Copy every line that holds the string "tweet" from the data below.

[[ SUPPLIED MATERIAL, beginning ]]

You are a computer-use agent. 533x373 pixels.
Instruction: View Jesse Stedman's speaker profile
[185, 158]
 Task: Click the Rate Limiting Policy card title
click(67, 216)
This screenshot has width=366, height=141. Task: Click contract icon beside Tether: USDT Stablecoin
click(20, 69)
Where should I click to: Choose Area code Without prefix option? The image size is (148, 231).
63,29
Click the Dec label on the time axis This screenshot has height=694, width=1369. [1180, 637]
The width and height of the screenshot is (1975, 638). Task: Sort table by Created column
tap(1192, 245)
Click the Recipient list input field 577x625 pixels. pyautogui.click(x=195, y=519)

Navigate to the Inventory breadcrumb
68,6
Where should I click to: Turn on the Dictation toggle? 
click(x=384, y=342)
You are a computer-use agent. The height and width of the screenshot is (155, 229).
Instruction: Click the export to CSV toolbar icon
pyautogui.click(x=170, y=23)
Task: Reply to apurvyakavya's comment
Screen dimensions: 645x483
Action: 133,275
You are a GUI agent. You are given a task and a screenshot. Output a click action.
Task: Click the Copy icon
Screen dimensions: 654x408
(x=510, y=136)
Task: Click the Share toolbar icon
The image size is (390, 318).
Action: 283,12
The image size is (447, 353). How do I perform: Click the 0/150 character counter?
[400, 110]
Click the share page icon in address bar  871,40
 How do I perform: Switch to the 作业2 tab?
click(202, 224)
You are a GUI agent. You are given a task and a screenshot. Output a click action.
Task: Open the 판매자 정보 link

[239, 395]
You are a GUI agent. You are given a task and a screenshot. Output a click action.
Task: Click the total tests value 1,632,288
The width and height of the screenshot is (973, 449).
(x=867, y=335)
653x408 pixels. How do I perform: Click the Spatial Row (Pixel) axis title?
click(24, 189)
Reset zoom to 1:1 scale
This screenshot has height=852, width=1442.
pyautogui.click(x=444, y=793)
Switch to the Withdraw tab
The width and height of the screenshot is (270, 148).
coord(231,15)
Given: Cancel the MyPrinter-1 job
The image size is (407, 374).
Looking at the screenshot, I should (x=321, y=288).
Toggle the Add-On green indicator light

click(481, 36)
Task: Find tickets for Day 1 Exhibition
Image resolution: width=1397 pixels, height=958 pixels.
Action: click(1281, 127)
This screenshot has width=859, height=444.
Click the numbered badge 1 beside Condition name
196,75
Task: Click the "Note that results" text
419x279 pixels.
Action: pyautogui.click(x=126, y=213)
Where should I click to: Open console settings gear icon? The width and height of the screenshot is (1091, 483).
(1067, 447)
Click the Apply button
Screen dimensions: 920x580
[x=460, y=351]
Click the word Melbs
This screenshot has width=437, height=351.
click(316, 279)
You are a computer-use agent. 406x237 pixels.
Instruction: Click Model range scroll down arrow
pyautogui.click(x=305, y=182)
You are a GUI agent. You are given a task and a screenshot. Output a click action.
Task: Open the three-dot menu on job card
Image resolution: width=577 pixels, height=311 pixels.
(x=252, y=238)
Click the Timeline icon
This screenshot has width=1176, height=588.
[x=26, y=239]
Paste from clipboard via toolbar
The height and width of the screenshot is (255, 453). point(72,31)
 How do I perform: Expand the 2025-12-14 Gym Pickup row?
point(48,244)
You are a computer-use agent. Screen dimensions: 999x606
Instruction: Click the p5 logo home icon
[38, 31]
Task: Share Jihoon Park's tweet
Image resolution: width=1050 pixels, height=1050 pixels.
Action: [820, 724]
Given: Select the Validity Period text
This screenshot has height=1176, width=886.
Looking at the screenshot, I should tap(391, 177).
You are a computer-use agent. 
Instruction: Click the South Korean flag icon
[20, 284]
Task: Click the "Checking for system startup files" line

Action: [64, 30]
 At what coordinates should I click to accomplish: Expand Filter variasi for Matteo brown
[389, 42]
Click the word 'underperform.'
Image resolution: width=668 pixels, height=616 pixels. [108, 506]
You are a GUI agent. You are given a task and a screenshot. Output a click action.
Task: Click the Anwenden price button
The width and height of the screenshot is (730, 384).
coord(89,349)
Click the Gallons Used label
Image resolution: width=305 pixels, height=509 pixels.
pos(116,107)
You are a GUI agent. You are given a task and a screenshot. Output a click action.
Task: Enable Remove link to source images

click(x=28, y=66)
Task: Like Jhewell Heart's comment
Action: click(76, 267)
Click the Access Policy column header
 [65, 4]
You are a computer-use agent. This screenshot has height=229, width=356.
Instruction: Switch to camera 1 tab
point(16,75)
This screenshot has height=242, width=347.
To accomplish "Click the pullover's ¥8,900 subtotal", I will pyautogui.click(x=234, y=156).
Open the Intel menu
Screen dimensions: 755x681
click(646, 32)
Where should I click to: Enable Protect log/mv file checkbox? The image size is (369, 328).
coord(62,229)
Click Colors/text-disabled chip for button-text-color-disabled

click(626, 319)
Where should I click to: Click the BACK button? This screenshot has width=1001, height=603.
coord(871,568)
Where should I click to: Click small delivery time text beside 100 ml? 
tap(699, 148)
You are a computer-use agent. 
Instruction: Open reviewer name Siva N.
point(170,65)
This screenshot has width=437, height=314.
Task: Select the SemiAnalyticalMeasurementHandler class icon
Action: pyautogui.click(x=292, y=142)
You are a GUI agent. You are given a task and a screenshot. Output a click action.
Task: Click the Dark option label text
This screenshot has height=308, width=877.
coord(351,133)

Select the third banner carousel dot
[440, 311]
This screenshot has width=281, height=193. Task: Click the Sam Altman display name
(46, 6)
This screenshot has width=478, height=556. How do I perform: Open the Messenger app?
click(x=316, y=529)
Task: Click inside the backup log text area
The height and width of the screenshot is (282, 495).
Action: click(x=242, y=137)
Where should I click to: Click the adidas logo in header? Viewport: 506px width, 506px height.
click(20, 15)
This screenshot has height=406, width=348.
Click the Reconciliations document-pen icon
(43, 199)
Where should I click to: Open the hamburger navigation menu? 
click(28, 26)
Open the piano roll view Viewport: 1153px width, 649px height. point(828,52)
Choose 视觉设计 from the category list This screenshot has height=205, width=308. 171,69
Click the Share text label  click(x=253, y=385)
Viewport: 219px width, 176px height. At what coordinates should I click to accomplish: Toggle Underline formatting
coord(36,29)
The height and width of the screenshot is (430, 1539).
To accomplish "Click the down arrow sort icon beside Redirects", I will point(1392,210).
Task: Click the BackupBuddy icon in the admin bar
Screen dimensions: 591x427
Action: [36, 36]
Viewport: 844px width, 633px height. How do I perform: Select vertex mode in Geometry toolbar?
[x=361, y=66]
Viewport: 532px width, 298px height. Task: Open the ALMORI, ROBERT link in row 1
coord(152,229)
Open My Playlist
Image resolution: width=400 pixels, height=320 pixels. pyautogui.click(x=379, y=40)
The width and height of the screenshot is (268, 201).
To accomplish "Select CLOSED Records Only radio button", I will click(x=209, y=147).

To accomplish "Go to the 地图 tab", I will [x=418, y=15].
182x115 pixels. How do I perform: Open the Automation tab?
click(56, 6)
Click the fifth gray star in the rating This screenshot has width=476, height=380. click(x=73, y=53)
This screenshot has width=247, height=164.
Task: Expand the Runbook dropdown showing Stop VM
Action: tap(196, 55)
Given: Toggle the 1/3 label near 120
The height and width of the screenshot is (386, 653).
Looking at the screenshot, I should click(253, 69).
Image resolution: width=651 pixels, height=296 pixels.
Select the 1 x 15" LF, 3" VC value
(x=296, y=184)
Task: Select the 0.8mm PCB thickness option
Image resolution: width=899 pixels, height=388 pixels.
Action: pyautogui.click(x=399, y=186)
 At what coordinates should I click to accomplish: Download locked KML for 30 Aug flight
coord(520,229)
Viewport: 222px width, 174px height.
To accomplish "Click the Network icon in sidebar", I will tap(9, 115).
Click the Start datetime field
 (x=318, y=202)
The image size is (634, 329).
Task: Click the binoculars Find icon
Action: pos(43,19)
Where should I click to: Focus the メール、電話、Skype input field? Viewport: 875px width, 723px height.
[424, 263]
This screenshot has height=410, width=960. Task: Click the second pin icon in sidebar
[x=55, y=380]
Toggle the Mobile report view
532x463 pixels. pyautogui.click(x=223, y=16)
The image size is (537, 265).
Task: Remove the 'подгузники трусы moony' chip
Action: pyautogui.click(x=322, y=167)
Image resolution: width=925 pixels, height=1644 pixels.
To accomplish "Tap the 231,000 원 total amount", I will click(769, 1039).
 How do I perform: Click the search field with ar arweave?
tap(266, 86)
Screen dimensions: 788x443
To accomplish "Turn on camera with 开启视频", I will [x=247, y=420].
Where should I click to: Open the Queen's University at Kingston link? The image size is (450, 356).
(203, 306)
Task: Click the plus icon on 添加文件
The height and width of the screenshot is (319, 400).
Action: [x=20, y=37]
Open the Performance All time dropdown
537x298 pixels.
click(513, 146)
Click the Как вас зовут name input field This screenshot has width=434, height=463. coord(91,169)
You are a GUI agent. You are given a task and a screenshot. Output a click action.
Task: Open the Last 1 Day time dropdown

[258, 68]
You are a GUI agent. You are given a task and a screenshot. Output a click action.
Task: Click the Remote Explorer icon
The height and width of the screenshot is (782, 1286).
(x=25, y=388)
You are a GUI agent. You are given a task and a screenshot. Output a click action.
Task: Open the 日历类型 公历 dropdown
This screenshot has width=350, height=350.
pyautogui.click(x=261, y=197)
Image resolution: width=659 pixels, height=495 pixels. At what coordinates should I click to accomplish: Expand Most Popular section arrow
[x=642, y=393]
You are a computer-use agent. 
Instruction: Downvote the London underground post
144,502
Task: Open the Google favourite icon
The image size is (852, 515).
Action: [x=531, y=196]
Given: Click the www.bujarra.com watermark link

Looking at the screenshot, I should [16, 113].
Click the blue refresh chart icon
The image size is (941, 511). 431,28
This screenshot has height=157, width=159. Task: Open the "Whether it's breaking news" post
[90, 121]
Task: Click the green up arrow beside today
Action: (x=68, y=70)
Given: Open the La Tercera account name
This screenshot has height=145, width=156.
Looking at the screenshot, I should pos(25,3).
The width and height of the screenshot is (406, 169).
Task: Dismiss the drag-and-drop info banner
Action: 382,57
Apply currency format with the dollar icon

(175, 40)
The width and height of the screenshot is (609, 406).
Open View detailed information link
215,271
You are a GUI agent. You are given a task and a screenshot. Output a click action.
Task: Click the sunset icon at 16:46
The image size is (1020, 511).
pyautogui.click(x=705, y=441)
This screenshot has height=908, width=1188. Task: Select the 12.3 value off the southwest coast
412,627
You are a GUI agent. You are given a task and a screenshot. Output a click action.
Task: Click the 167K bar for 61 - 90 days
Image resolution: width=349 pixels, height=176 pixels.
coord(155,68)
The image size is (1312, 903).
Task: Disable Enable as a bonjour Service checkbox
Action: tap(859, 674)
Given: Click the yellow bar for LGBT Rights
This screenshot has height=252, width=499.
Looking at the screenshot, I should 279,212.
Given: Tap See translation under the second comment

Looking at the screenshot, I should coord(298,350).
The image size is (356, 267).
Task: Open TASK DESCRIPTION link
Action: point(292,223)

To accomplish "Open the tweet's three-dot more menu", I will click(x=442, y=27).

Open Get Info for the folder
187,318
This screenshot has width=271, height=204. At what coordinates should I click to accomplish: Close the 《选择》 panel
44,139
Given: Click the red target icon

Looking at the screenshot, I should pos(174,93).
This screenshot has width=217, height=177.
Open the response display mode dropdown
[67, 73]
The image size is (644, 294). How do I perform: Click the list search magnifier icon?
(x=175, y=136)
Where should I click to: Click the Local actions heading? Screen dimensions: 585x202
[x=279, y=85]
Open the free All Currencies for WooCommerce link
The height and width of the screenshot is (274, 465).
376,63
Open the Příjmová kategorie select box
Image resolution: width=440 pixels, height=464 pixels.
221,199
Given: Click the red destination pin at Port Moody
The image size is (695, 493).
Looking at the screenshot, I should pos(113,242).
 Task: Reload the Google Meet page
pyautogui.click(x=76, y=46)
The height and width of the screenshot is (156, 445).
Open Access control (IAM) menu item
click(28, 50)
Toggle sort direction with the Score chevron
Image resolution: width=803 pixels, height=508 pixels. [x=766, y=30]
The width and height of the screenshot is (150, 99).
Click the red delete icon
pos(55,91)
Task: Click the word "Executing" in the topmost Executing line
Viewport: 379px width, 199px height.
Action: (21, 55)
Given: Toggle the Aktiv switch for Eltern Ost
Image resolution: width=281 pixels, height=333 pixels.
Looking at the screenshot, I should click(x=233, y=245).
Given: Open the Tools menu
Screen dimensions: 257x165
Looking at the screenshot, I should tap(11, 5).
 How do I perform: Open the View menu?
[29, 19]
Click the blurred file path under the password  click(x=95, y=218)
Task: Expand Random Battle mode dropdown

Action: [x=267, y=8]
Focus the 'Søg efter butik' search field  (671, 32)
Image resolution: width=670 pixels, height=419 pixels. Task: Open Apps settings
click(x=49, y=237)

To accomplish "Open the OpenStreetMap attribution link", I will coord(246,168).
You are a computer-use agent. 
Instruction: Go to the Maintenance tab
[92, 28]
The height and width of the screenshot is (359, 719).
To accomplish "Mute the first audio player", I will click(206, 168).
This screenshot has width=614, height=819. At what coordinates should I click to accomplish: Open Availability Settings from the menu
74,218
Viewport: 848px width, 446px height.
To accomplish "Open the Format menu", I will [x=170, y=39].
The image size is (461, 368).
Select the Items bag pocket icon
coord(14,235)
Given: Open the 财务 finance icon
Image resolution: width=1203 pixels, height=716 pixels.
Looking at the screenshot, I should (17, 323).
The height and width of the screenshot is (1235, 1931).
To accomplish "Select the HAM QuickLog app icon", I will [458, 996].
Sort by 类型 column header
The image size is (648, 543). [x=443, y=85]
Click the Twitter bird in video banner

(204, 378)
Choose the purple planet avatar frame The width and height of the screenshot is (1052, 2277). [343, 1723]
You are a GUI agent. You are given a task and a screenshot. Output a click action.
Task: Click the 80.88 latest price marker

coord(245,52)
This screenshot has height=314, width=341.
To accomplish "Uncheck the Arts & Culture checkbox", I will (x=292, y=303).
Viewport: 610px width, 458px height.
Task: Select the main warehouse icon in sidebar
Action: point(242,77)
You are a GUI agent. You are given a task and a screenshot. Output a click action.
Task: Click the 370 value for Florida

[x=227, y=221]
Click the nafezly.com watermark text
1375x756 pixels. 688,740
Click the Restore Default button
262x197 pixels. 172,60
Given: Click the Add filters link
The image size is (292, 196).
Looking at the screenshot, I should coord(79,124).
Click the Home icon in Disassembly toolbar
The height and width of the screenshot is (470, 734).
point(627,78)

[[ SUPPLIED MATERIAL, end ]]

- REPLY TO THE EXERCISE
Task: Share Jihoon Park's tweet
To accomplish "Open the tweet's three-dot more menu", I will click(x=442, y=27).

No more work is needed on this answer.